87 pts/B+, another dynamite pick from WhiskyBroker/Van Zuylen.  Crap, it's sold out, making this review totally useless. Well, you can live vicariously through my enjoyment and poisoned liver.

Benrinnes 18 Year (selected by WhiskyBroker) 50%

216 bottles, Refill bourbon #906, Filled 08/15/1997, bottled 2/1/16.

Not my typical wheelhouse but damn, I've enjoyed it.

You know how Serge Valentin is always talking about "whistle clean" malts? That's this one. It tastes like an unpeated, bourbon-cask Springbank (lots of vanilla and no flabby sweetness), but there's so much pepper that it's got a Talisker vibe to it. Dare I say it's ashy? It must have been an active re-fill cask, because the bourbon notes shine so strongly in the beginning.

Fantastic stuff, a total surprise that I bought on a whim. Sadly sold out now, I would have bought a case.

Wait, why am I reviewing a sold-out bottle? Isn't that hypocritical, given how much I detest when others do it? Yep.

B+/87 points. Pretty shocked by the score, but I decimated the bottle. Complex enough to mean-spirits snobs like me, but approachable for street people (well, not the homeless, they're just mentally-ill drunks who drink cheap plastic-handle vodka and pee in the street).

Monday, May 22, 2017

Kill Devil Hampden 18 year rum (46%)

Is this good? Yes. Very good? Also yes. Brilliant? That too.
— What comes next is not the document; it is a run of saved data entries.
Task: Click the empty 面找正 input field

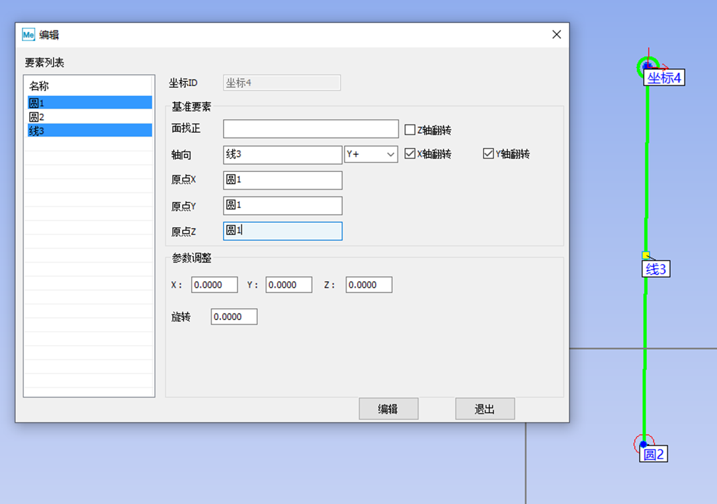Action: [310, 128]
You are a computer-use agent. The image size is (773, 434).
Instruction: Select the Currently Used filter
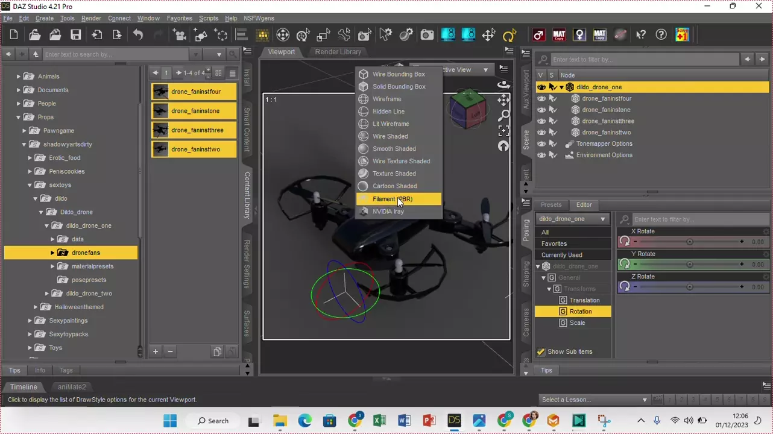coord(561,255)
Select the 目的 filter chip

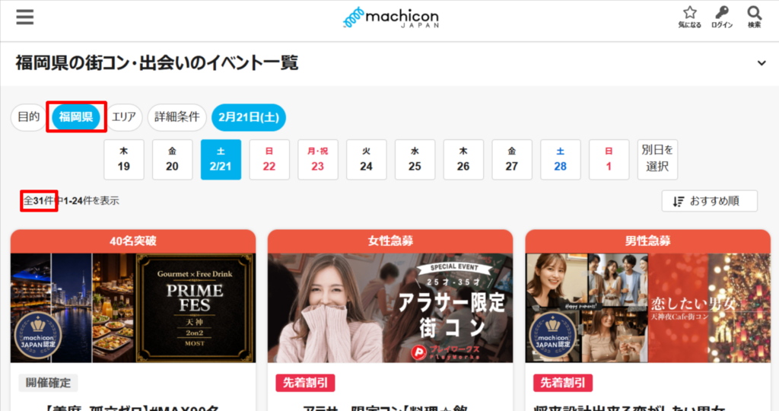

Frankly, I hesitate to tell you lowly peons about Hampden rum, because right now it's my little secret--well, Serge Valentin and Steve Ury get the credit, but still, the last thing we need is the venal vultures from the broken whisky culture preying upon the incredible values and gems in rum. Next thing you know, some middle-manager creep who works at an investment chop-shop in Manhattan will be clearing the shelves and flipping it on FB groups, while the other lemmings post similar crotch shots and I weep softly. 

OK, now to this bottle. It's awesome: moldy cigarettes, jet fuel, rotting mango, black pepper, old gym's just a huge blast of funk and fruit. I can't stop drinking it. Far better than 99% of the malts I've had this year.

Why am I sharing this with the public? If I had any sense I'd just shut up. But this is ridiculous spirit and I have no self-control.

91 points/A-. Please don't buy it. Just stay away. Hunt Pappy and Stagg or flip re-filled bottles of Willett. Let me have this one corner of the spirits world, I beg you.